AD ACE was also recently used to study the long-term health outcomes of lecanemab in patients with early AD [17]. All the treatment settings and assumptions considered in the AD ACE model for the health outcomes study and this VBP assessment were aligned except the assumed rate of treatment discontinuation in the base-case scenario which resulted in slight difference in reported outcomes common between the two studies. No treatment discontinuation was assumed in the health outcomes study to help assess the true efficacy of treatment with lecanemab and its impact on clinical outcomes in study participants who strictly adhered to the protocol and planned treatment whereas in this study the observed rate of discontinuation in Study 201 was considered.

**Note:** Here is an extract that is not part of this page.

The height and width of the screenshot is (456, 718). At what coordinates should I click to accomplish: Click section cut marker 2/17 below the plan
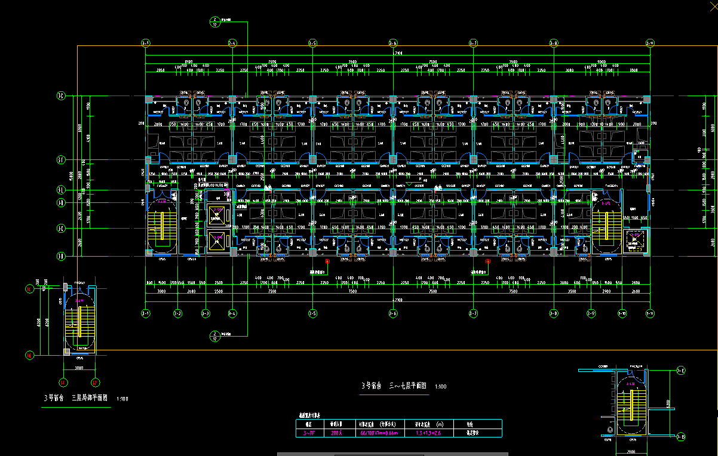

The BAN2401-G000-201 (Study 201) trial was conducted in accordance with the Declaration of Helsinki and the International Council for Harmonization and Good Clinical Practice guidelines and was approved by the institutional review board or independent ethics committee at each site. All patients provided written informed consent. An independent interim monitoring committee was responsible for oversight and conduct of the interim analyses and response-adaptive randomization design to evaluate the safety routinely and review the futility analysis results. This assessment is based on previously conducted studies and does not contain any new studies with human participants or animals performed by any of the authors. Model parameters related to costs, mortality, disease progression equations, risk of transition to institutional care, and health-related quality of life for patients and caregivers were primarily informed by published literature. Other parameters in the model such as the baseline population, treatment effect, and treatment discontinuation were informed by the Study 201 outcomes. Additional details regarding each of these are provided below.
Disease Progression
The natural history of AD progression for patients receiving SoC was modeled using AD ACE based on disease equations developed from longitudinal patient-level ADNI data for early AD [13] and published AHEAD equations for more severe stages of AD [14, 15]. CDR-SB thresholds were used to determine patients’ disease severity at baseline and over time in AD ACE (i.e., MCI due to AD < 4.5, mild AD ≥ 4.5 to < 9.5, moderate AD ≥ 9.5 to < 16, severe AD ≥ 16) [18]. Accordingly, the proportion of patients with MCI due to AD at the start of the simulation in AD ACE (i.e., CDR-SB score < 4.5 corresponding to CDR Global = 0.5) should be compared to the proportion of patients with CDR Global of 0.5 at baseline in Study 201. Disease severity levels assigned by ADNI on the basis of clinical evaluation of patients are also provided in Table 1 and should be compared to the reported proportion of patients with MCI due to AD diagnosis in Study 201. Model inputs such as patient utility, caregiver disutility, care cost, and hazards of mortality and institutional care changed with disease progression.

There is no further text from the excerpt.